Positive psychology is the relatively new field of science that studies “human flourishing,” or how we achieve different kinds of happiness. For just over a decade now, positive-psychology researchers have been accumulating a formidable body of knowledge about how our brains and bodies work to help us achieve well-being and life satisfaction.
Meanwhile, the commercial game industry is putting all that knowledge to use. Game developers today understand that games become hits and make money in direct proportion to how much satisfaction they provide and how much positive emotion they provoke—in other words, how happy they make their players. As a result, game designers have been taught to relentlessly pursue happiness outcomes, including
flow
—and they’ve innovated a wide range of other happiness strategies along the way.
Happiness, of course, hasn’t always been the explicit goal of the game industry, and not all game developers today share it. Plenty of game developers today still think more about fun and amusement than well-being and life satisfaction. But since the rise of positive psychology, the creative leaders of the industry have increasingly focused on the emotional and psychological impact of their games. More and more, the directors and designers of major game studios are drawing directly on research findings from positive psychology to make better games. The game industry has even produced a number of scientific research labs expressly devoted to investigating the neurobiology of gameplay emotions.
On the whole, a shift is clearly happening. As one journalist put it, the Microsoft game-testing lab “looks more like a psychological research institute than a game studio.”
6
This is no accident. Game designers and developers are actively transforming what once was an intuitive art of optimizing human experience into an applied science. And as a result, they are becoming the most talented and powerful happiness engineers on the planet.
Today, these two historical trends—the science of happiness and the emotional evolution of the game industry—are intersecting. Thanks to positive psychologists, we know better than ever what kinds of experiences and activities really make us happy. And thanks to game developers, we have more and more powerful, and increasingly mobile, systems for providing intense, optimistic engagement and the emotional rewards we crave most.
That gives us our second fix for reality:
FIX # 2 : EMOTIONAL ACTIVATION
Compared with games, reality is depressing. Games focus our energy, with relentless optimism, on something we’re good at and enjoy.
We are finally perfectly poised to harness the potential of games to make us happy and improve our everyday quality of life.
Let’s take a look at how we got here.
 
 
IN 1983,
a jazz pianist and sociologist named David Sudnow published a video game memoir, the first of its kind.
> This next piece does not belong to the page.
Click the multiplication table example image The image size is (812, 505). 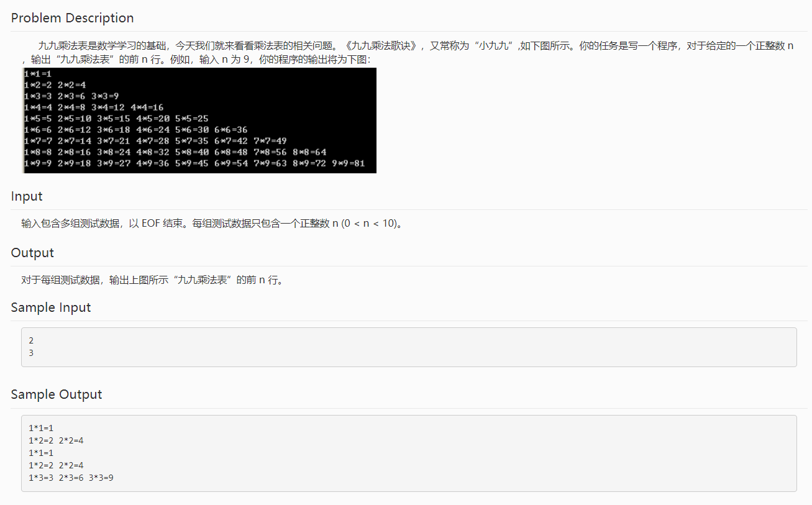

It was a 161-page chronicle of his efforts to master one of the original home video games: the Atari ping-pong-style game
Breakout
.
Sudnow wasn’t your stereotypical teen hanging out in an arcade. He was a forty-three-year-old professor with a successful side career in music and a full life by any objective measure. No one would have predicted that playing a video game would become more satisfying work for him than doing research or making music—least of all Sudnow himself. But to his great surprise, that’s exactly what happened. For three months, Sudnow played
Breakout
as if it were his full-time job: “Fifty hours, a good five hours a day for ten days, in the afternoon, the evening, at three o’clock in the morning.”
What was so captivating about
Breakout
? It was basically single-player
Pong
: you’d rotate a joystick knob to move a flat paddle along the bottom of the screen and wait for a falling ball to hit the paddle. Move the paddle, wait for the ball; move the paddle, wait for the ball. Your goal was to aim the ball using the paddle to knock bricks out of a wall at the top of the screen.